その音源を聴くと、曲も稚拙ながら、悦に入って歌うポールに、ジョージかジョンか分かりませんけど♪てんけてんけてんけてん♪と合いの手を入れるギターも間抜けで、「こりゃあ、オーディションに落ちるわなあ」と思わせてくれるヘッポコ曲です。ビートルズは其の後に此の曲をレコーディングしていないので、デッカ・オーディション音源しか残っていなくて、繰り返しますがソレも「ANTHOLOGY 1」にすら未収録だったのです。が、しかし、腐っても天下無敵のレノン=マッカートニー作品なので、それを放っておくわけがありません。特に、マネジャーのブライアン・エプスタインとプロデューサーのサー・ジョージ・マーティンは、ビートルズの公式ライバルを作る事に執着していて、レノン=マッカートニー作のボツ楽曲をそちらに回してヒットさせていたのです。
この「LOVE OF THE LOVED」は、1963年9月27日にパーロフォンから、サー・ジョージ・マーティンのプロデュースでシラ・ブラックがデビュー・シングルとしてリリースしています。シラ・ブラックのマネジャーも当然ながらブライアン・エプスタインで、ブライアン・エプスタインとサー・ジョージ・マーティンは、今度は「ビートルズの公式の妹」をデビューさせたのです。しかし、ポール作の「LOVE OF THE LOVED」は、どんなに手を変えても曲が酷く、全英35位までしか上がっていません。B面の「SHY OF LOVE」は、ビートルズとは関係がない曲です。シラ・ブラックは、翌1964年には第2弾シングル「ANYONE WHO HAD A HEART」(バート・バカラック&ハル・デヴィット作品で、ディオンヌ・ワーイックのカヴァー)を出して、全英首位!となっています。更に1964年の第3弾シングル「YOU'RE MY WORLD」(イタリア曲のカヴァー)も全英首位!となっています。

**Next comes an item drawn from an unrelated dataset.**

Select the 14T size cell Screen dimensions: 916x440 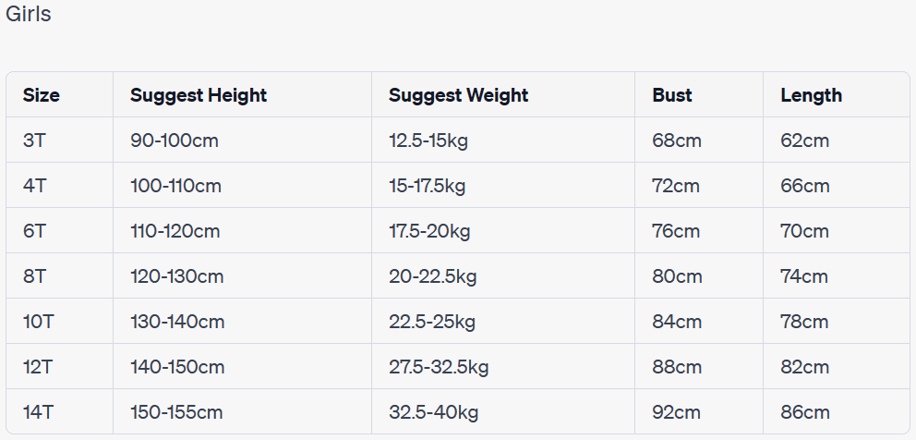(x=39, y=412)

「ANYONE WHO HAD A HEART」も「YOU'RE MY WORLD」も、プロデュースはサー・ジョージ・マーティンで、マネジャーはブライアン・エプスタインです。逆襲したシラ・ブラックの実力もありますが、デビュー曲の「LOVE OF THE LOVED」がそんなに売れなかったのは、もうポール作の楽曲に問題があったからとしか説明のしようがありません。イントロでラッパが♪パパパパパ〜♪と鳴り響くアレンジは、サー・ジョージ・マーティンが実は「ロックでも何でもないものの異端の音楽家である事実」を知らせてくれるし、シラ・ブラックの一所懸命な歌声には萌えるものの、どんなにサー・ジョージ・マーティンやシラ・ブラックが頑張っていても、ポールのヘッポコリン楽曲の前では無力です。シラ・ブラックは英国を代表する歌手として2015年に亡くなるまで、歌手だけではなく司会者や女優としても活動しました。ポールは「LOVE OF THE LOVED」で反省したのか、後にシラ・ブラックに「IT'S FOR YOU」や「STEP INSIDE LOVE」と云った名曲を書いています。